→ **What is being asked**:
For the entries below, the result should be an exact transcription of the lines from the one with "Task: Tap gray" up to and including the one with "Go back using", and only those.

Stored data
- - -

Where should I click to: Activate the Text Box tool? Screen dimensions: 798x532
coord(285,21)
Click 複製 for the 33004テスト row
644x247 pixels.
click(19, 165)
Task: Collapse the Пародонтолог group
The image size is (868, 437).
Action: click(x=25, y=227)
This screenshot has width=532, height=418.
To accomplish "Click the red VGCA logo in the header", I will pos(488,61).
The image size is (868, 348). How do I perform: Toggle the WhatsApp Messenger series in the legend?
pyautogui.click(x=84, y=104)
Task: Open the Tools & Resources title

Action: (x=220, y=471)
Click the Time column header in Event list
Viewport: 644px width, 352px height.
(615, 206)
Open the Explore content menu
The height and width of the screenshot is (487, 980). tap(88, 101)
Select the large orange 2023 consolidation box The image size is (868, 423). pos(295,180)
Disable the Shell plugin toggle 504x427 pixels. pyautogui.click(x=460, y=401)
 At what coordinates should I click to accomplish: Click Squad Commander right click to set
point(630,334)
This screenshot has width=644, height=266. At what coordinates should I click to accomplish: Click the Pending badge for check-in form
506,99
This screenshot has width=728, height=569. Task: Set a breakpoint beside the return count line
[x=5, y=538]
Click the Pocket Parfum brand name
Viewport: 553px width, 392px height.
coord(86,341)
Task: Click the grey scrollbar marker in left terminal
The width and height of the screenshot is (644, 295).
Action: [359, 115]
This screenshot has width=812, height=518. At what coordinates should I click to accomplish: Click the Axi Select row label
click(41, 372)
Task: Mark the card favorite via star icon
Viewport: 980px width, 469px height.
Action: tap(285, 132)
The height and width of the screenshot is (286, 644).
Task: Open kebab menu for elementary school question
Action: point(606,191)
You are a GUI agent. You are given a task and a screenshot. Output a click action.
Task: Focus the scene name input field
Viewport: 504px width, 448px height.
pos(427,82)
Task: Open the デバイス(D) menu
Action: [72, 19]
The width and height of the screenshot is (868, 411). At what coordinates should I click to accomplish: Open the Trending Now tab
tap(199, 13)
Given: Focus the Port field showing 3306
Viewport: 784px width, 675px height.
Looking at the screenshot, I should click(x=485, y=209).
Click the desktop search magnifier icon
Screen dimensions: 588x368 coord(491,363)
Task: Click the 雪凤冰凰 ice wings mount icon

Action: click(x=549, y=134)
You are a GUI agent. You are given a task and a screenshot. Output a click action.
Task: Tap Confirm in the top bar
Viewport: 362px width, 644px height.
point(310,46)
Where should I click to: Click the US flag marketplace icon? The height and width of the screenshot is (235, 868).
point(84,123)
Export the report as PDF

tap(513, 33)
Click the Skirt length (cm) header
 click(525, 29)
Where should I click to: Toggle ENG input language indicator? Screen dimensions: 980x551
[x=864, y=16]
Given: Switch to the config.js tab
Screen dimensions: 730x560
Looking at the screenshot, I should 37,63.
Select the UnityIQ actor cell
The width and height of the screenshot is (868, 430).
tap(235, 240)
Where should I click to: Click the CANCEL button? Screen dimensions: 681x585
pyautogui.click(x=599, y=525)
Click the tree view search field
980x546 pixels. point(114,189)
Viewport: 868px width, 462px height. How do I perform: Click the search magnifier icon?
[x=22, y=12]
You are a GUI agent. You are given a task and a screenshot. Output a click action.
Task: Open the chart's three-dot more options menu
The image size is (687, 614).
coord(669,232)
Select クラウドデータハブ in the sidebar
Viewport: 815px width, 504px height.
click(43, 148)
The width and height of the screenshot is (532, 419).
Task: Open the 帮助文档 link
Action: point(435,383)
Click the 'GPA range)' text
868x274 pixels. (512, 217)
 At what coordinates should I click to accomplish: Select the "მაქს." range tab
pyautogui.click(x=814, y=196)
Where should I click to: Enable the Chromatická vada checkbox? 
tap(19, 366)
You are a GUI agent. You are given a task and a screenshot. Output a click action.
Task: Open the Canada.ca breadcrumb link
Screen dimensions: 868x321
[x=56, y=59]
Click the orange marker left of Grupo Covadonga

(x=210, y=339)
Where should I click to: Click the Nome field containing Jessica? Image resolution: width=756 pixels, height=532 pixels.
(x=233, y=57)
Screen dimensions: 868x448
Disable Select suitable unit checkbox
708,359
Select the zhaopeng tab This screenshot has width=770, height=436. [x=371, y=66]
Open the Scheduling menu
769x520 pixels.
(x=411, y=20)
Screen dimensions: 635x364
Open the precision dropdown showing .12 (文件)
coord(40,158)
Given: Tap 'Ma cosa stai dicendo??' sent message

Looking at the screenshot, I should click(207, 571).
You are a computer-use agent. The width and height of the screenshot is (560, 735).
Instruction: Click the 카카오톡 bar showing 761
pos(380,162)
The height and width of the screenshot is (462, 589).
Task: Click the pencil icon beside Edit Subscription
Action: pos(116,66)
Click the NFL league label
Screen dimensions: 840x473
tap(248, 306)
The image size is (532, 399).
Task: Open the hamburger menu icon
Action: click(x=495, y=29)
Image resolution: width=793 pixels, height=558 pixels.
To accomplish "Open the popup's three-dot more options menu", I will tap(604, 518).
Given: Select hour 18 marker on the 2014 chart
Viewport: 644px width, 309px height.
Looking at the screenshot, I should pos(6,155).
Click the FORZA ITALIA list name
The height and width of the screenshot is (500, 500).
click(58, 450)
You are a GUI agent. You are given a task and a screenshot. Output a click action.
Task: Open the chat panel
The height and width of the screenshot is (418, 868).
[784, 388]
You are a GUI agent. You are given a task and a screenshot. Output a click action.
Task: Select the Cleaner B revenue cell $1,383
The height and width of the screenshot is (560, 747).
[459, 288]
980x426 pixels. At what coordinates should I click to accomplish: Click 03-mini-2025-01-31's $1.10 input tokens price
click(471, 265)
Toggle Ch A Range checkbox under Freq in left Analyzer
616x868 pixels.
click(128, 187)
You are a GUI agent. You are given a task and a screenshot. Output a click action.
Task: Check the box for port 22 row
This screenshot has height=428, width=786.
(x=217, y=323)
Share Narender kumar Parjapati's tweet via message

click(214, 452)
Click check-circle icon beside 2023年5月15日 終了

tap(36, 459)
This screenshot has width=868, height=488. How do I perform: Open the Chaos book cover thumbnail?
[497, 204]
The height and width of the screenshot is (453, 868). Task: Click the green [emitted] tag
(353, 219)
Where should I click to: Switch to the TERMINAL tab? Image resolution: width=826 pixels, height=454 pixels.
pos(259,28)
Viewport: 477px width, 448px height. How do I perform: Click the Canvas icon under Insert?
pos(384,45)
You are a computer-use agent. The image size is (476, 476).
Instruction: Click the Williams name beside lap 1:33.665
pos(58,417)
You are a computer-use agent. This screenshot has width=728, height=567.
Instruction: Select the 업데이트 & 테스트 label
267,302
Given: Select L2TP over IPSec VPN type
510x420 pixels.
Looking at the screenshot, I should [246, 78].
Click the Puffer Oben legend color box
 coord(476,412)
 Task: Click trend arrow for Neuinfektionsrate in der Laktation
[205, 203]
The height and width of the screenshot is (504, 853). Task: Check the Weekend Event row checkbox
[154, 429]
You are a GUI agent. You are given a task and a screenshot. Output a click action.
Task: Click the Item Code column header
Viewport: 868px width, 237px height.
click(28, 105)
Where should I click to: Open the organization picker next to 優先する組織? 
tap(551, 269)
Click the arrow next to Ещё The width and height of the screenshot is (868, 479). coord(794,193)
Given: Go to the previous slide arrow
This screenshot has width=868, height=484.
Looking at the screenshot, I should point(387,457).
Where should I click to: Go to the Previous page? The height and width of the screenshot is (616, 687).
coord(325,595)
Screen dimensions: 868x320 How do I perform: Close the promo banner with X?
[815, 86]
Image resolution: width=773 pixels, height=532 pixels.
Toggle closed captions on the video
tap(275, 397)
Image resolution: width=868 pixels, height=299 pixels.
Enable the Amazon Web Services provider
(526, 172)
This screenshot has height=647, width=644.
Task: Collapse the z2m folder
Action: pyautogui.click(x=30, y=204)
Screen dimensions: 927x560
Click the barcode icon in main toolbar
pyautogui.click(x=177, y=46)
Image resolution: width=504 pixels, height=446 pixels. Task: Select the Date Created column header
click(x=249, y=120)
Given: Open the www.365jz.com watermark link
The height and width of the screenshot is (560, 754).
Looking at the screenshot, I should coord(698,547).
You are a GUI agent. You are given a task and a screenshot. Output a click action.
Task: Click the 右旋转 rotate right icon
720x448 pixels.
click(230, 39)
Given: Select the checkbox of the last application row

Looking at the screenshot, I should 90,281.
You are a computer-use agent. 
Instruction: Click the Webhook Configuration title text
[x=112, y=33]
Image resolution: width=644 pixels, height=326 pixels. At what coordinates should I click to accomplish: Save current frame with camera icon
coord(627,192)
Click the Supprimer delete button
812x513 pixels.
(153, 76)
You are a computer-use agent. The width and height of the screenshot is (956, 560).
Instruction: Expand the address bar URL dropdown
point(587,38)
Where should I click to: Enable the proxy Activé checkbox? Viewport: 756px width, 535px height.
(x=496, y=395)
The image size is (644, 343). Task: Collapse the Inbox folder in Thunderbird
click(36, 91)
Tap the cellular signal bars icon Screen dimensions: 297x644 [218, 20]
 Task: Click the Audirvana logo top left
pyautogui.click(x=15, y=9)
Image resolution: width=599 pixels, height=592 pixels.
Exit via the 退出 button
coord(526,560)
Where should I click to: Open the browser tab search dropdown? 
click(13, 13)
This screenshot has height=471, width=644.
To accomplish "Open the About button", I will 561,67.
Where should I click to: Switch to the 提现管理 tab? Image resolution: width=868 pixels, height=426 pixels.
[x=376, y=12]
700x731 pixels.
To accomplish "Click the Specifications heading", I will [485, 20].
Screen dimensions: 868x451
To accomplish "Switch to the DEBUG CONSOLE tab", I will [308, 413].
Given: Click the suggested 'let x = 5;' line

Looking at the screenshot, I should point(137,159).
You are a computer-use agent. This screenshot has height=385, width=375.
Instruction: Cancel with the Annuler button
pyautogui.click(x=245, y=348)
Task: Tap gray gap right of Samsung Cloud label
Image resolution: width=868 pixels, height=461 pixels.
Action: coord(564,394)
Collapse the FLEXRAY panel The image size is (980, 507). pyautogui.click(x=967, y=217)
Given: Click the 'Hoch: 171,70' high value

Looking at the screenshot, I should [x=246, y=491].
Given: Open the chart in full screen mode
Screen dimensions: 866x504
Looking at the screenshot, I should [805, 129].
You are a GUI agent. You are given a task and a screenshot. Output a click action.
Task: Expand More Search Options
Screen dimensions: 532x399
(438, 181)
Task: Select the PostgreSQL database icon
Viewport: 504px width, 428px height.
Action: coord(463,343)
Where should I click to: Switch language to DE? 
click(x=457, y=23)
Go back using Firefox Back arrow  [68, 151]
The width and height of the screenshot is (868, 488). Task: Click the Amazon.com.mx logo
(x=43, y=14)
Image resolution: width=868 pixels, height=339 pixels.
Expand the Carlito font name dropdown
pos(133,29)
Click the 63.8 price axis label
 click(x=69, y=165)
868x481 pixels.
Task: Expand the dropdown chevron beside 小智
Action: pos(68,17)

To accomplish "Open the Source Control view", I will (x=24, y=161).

- - -

→ **Written reply**:
Task: Tap gray gap right of Samsung Cloud label
Image resolution: width=868 pixels, height=461 pixels.
Action: coord(564,394)
Collapse the FLEXRAY panel The image size is (980, 507). pyautogui.click(x=967, y=217)
Given: Click the 'Hoch: 171,70' high value

Looking at the screenshot, I should [x=246, y=491].
Given: Open the chart in full screen mode
Screen dimensions: 866x504
Looking at the screenshot, I should [805, 129].
You are a GUI agent. You are given a task and a screenshot. Output a click action.
Task: Expand More Search Options
Screen dimensions: 532x399
(438, 181)
Task: Select the PostgreSQL database icon
Viewport: 504px width, 428px height.
Action: coord(463,343)
Where should I click to: Switch language to DE? 
click(x=457, y=23)
Go back using Firefox Back arrow  [68, 151]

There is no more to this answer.